Wenn wir uns im Westerwald umsehen, was ist eigentlich charakteristisch für unsere Landschaft? Klar werden Sie jetzt sagen, die Wälder. Heißt ja auch WesterWald. Aber schauen wir einmal weiter. Unsere Landschaft ist geprägt von Wiesen, Weiden, Äckern, Bächen und Gewässern sowie Streuobstwiesen, Gehölzen und Hecken. Und dazwischen? Zäune! Nicht nur im Dorfgebiet sind Zäune allgegenwärtig, auch im Außenbereich prägen sie unser Landschaftsbild. Engmaschige Knotengitterzäune oder Maschendrahtzäune können negative Einflüsse haben. Durch solche Zäune reduzieren wir unseren tierischen Mitbewohnern Stück für Stück ihren Lebensraum oder schneiden ihnen wichtige Wanderrouten von einem in den anderen Lebensraum ab. Tatsächlich ist eine solche Umzäunung im Außenbereich sogar verboten. Dabei sollen Zäune hier auf keinen Fall generell verteufelt werden. Erfüllen Sie bestimmte Kriterien, sind Sie sogar unglaublich hilfreich.

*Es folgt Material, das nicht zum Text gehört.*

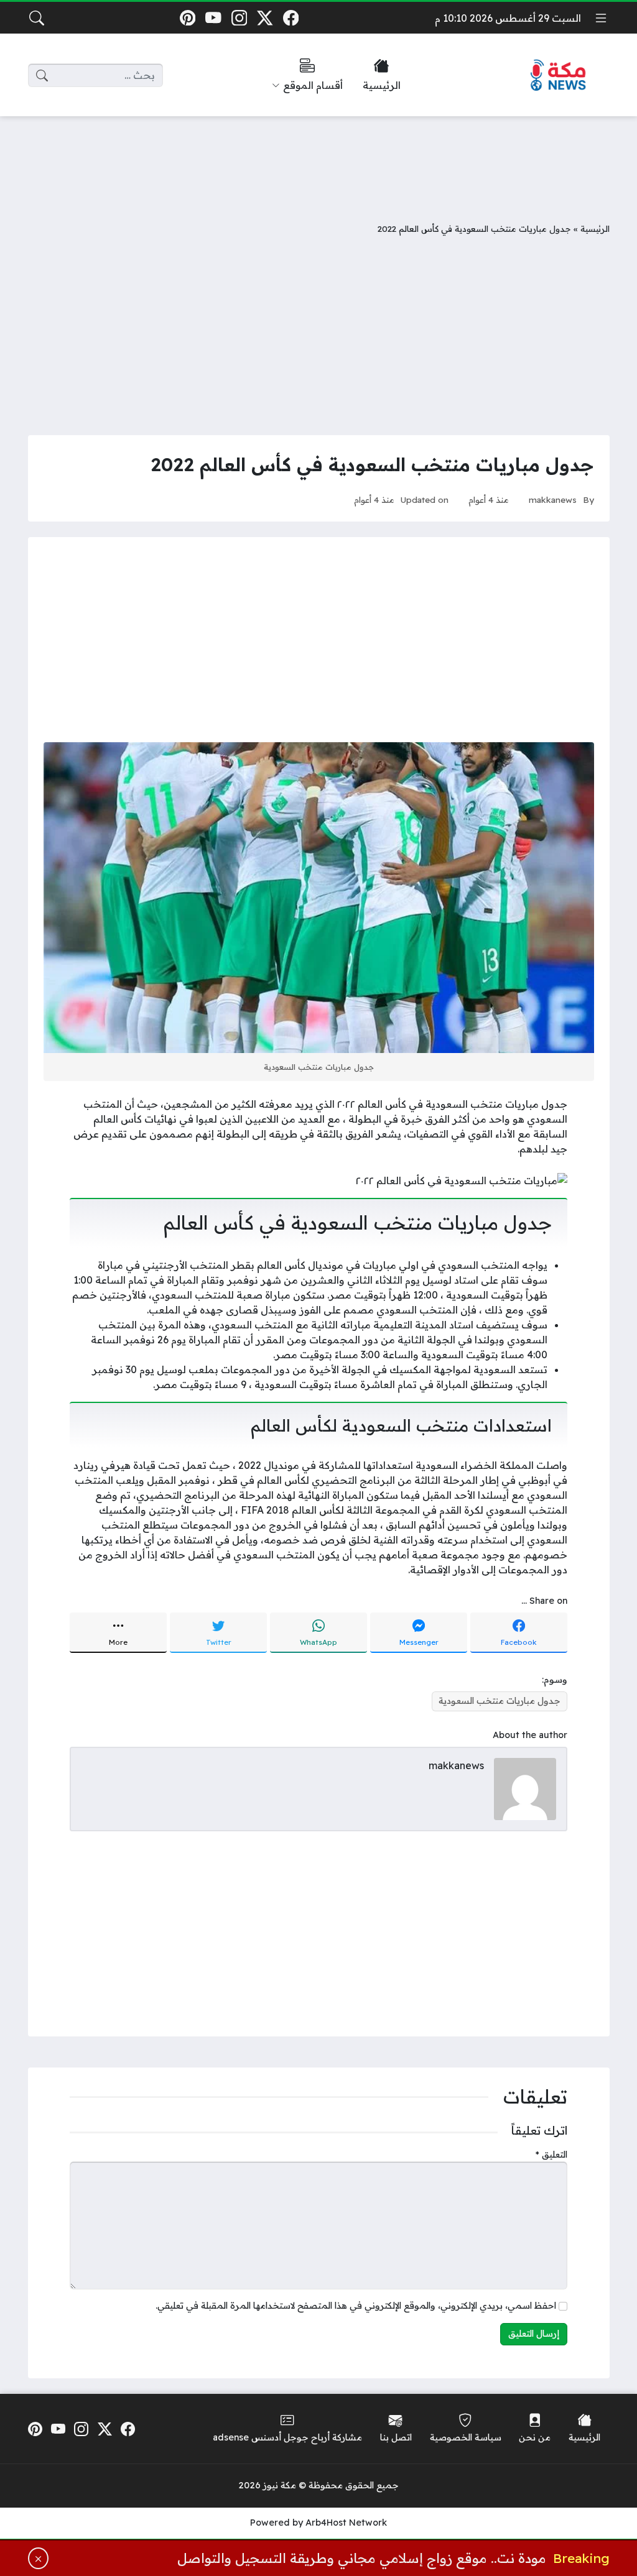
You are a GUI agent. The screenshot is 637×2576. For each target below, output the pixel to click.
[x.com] (265, 18)
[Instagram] (239, 18)
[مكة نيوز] (558, 75)
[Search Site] (37, 18)
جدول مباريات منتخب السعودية (499, 1700)
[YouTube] (213, 18)
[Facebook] (291, 18)
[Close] (38, 2558)
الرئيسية (595, 228)
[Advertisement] (318, 160)
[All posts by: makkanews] (525, 1788)
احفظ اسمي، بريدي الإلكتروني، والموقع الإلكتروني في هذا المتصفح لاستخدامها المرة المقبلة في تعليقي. (356, 2305)
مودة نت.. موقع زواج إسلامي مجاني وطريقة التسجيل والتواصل (361, 2558)
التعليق (551, 2154)
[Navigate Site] (601, 18)
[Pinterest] (187, 18)
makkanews (553, 499)
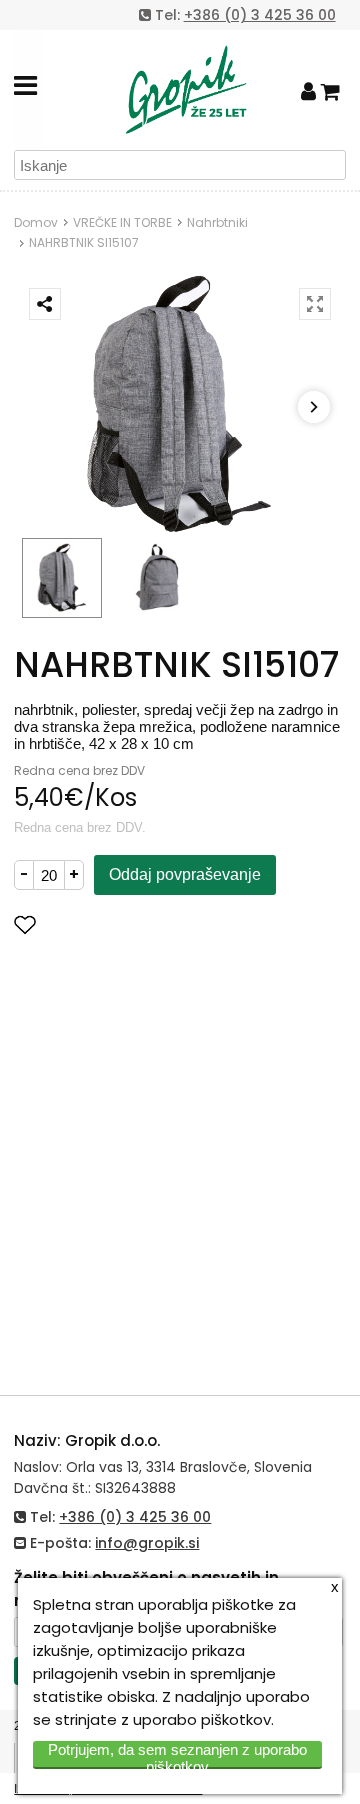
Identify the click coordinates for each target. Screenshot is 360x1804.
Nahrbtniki (217, 222)
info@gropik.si (147, 1543)
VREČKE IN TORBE (122, 222)
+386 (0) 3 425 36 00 (260, 15)
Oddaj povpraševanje (185, 874)
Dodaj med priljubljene (124, 924)
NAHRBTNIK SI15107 (84, 242)
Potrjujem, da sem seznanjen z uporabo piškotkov (177, 1755)
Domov (36, 222)
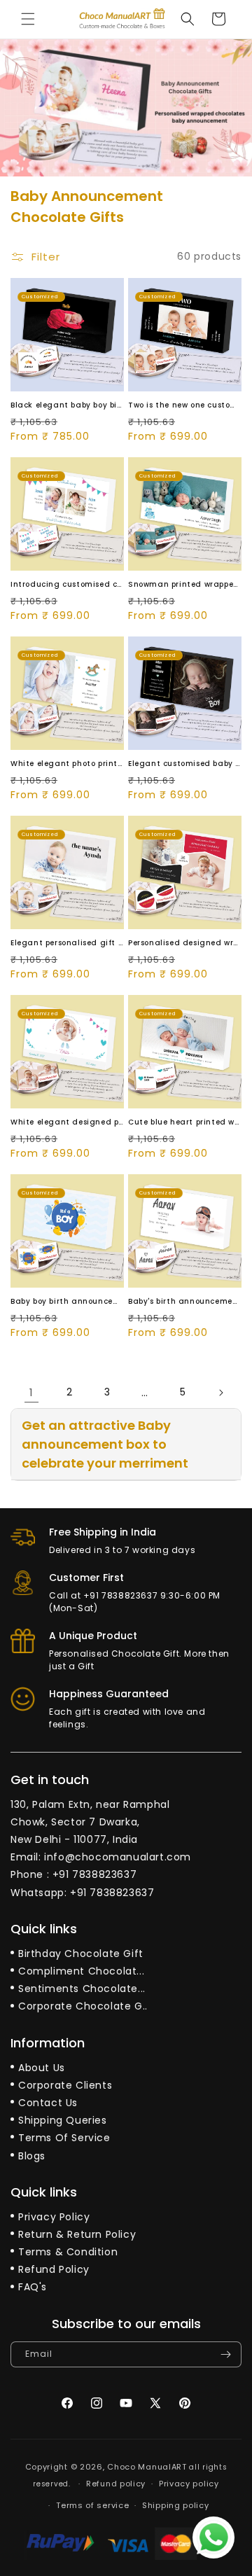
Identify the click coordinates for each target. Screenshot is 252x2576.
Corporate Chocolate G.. (83, 2006)
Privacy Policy (54, 2217)
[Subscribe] (225, 2354)
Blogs (32, 2156)
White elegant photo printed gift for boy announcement (67, 763)
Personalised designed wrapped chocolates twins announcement (184, 942)
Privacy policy (189, 2483)
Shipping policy (175, 2505)
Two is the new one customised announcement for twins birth (184, 405)
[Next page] (220, 1392)
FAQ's (32, 2287)
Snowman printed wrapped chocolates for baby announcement (184, 584)
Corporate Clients (65, 2085)
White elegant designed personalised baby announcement (67, 1122)
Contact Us (48, 2103)
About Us (41, 2068)
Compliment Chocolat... (81, 1971)
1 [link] (31, 1392)
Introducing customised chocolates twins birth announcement (67, 584)
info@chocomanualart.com (117, 1857)
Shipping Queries (62, 2120)
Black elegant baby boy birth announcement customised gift (67, 405)
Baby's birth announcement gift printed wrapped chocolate (184, 1301)
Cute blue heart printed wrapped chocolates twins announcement (184, 1122)
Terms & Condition (68, 2252)
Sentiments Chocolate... (82, 1989)
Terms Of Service (64, 2138)
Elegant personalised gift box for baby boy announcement (67, 942)
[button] (28, 19)
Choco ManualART (147, 2466)
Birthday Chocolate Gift (81, 1954)
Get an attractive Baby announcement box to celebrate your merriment (105, 1444)
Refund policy (116, 2483)
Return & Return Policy (77, 2234)
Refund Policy (54, 2269)
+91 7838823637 (94, 1874)
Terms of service (92, 2505)
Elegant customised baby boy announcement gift (184, 763)
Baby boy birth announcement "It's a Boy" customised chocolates (67, 1301)
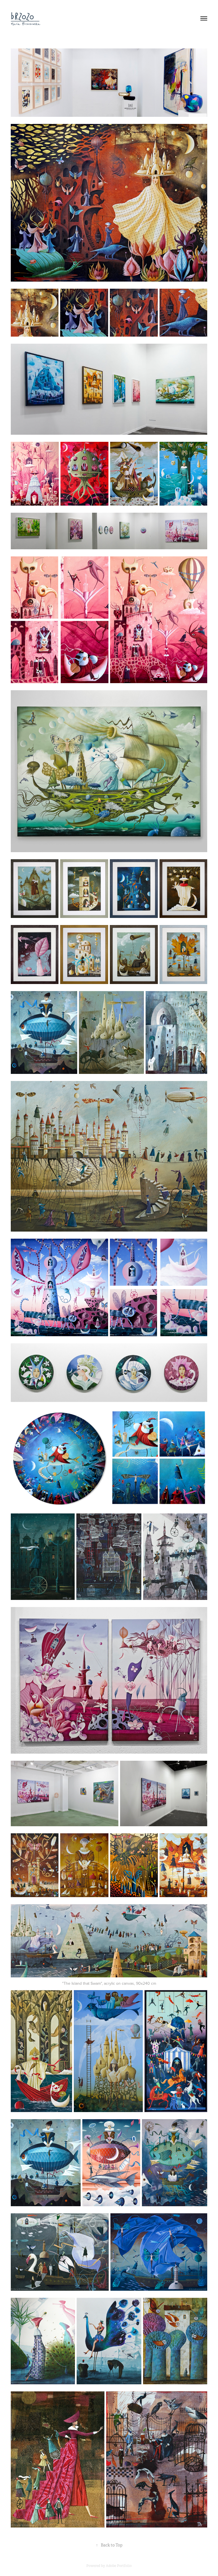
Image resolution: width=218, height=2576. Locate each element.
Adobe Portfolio (119, 2566)
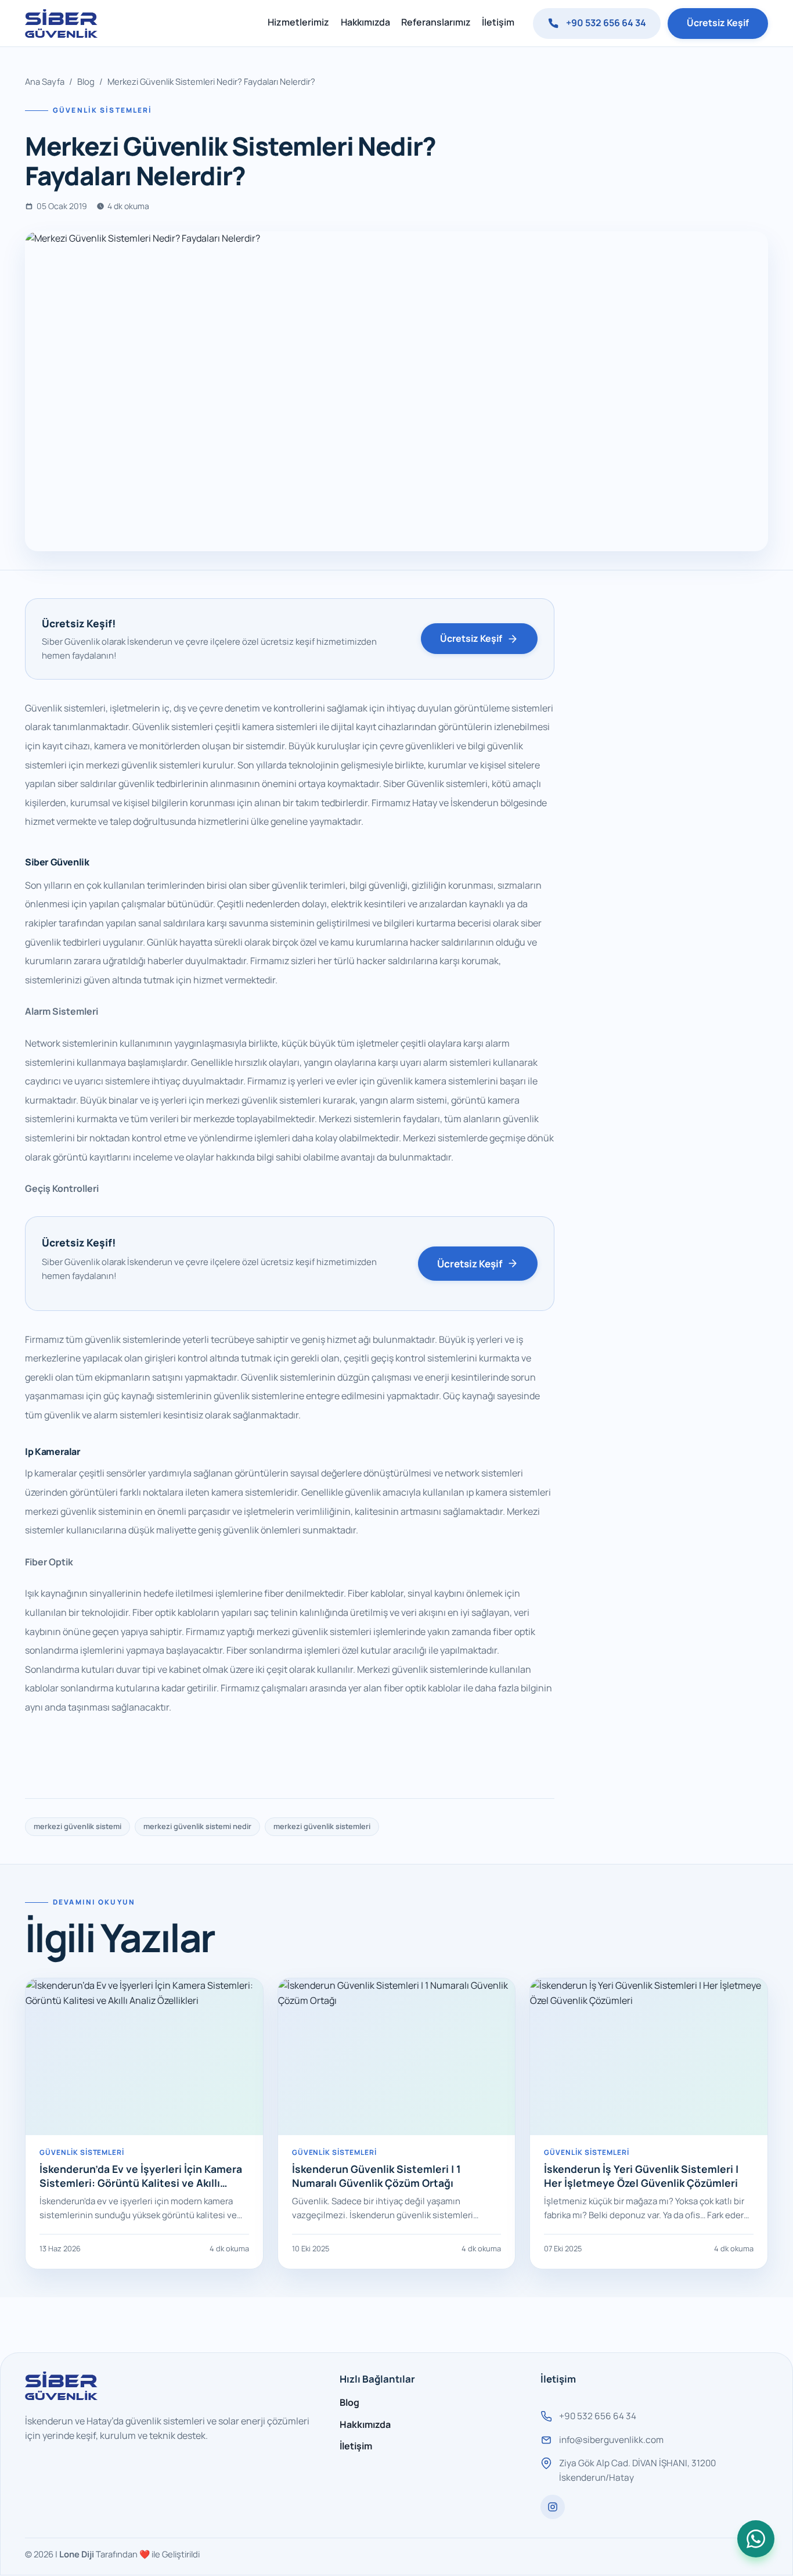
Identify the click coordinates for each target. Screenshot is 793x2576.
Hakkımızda (365, 22)
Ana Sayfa (44, 81)
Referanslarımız (436, 22)
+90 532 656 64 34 (606, 22)
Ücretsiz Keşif (718, 22)
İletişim (498, 22)
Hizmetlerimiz (298, 22)
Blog (86, 81)
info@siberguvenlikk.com (611, 2440)
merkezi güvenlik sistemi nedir (197, 1826)
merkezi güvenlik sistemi (77, 1826)
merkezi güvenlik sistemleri (321, 1826)
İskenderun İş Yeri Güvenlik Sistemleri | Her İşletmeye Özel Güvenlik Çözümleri (641, 2176)
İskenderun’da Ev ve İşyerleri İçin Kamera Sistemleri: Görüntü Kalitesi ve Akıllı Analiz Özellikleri (140, 2183)
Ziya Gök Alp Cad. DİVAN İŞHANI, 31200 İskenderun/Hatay (637, 2471)
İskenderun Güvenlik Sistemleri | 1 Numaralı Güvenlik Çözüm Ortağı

Zum Beispiel als Verbissschutz um schützenswerte Streuobstwiesen. Was genau das ist? Eine Streuobstwiese ist eine Ansammlung von Obstbäumen unterschiedlichen Alters und Sorten. Die Bäume stehen hier so weit auseinander, dass jeder Baum genug Platz und Licht zum Wachsen hat. Streuobstwiesen sind wertvoller Bestandteil einer artenreichen Kulturlandschaft. Schätzungen zufolge leben und wachsen zwischen 3.000 und 5.000 verschiedene Tiere und Pflanzen auf diesen. Außerdem werden Bäume nicht umsonst als die Lunge der Natur bezeichnet. Bei der Photosynthese filtern sie klimaschädliches Kohlenstoffdioxid aus der Luft und zerspalten es u.a. in Sauerstoff. Damit ermöglichen die pflanzlichen Titanen jedem von uns das Leben auf unserem Planeten. Ein Grund mehr ihnen den nötigen Respekt entgegen zu bringen.

Was kann ich tun?

Die richtige Umzäunung macht`s! Wie darüber haben Sie sich noch nie Gedanken gemacht? Lohnt sich vielleicht mal! Anstatt unsere Wiesen und Weiden mit den mobilen Plastikstäbchen zu verzieren, kann ein traditioneller fester Zaun aus Eichenspaltpfosten für die Anbringung der Elektrolitze die Lösung sein. Was den Unterschied macht? Schauen Sie sich einmal in unserer Landschaft um. In unserer ausgeräumten Landschaft bilden Zäune aus Eichenspaltpfosten Kleinstrukturen und Lebensräume für die vom Klimawandel gebeutelten Insekten der Region. Nach aktuellen Kenntnissen geht man davon aus, dass bei einer 1,5°C Erderwärmung 6% aller Insekten die Hälfte ihres Lebensraums verlieren - bei 2 °C sogar unglaubliche 18%!!! Hier ist also jede Maßnahme - und seien es ein paar Zaunpfosten in der Landschaft - wichtig, die unserer heimischen Insektenwelt helfen kann. Vor allem die Altgrasstreifen zwischen den Pfosten sind beliebter Überwinterungsraum für Raupenlarven, Schmetterlinge oder Niederwild. Im Sommer sind sie wichtige Sitzwarten für etliche Wiesenvögel, wie Goldammer, Braunkehlchen oder Neuntöter, die von diesen erhöhten Sitzpositionen bestmöglich auf Nahrungssuche in die unmittelbar um den Pfosten befindliche Altgrasstreifen und Wiesenbereiche starten können. Ohne solche Ansitzwarten sinkt der Jagderfolg drastisch ab. Aber auch die Spaltenpfosten an sich stellen Nist-, Entwicklungs-, Nahrungs- oder Überwinterungshabitate dar. Zu beobachten an der Vielzahl von Bohrlöchern, in denen sich holzbewohnende Käferlarven entwickeln oder den Flechten und Moosen die diese schmücken. Klingt doch nach einer guten Sache. Klar, mobile Zäune, die sich variabel Auf- und Abbauen lassen, haben auch ihre Vorteile, aber sollten Sie selbst einen Zaun in unserer Landschaft besitzen, denken Sie doch mal darüber nach, ob an der einen oder anderen Stelle ein fester Zaun nicht auch seinen Zweck erfüllen würde.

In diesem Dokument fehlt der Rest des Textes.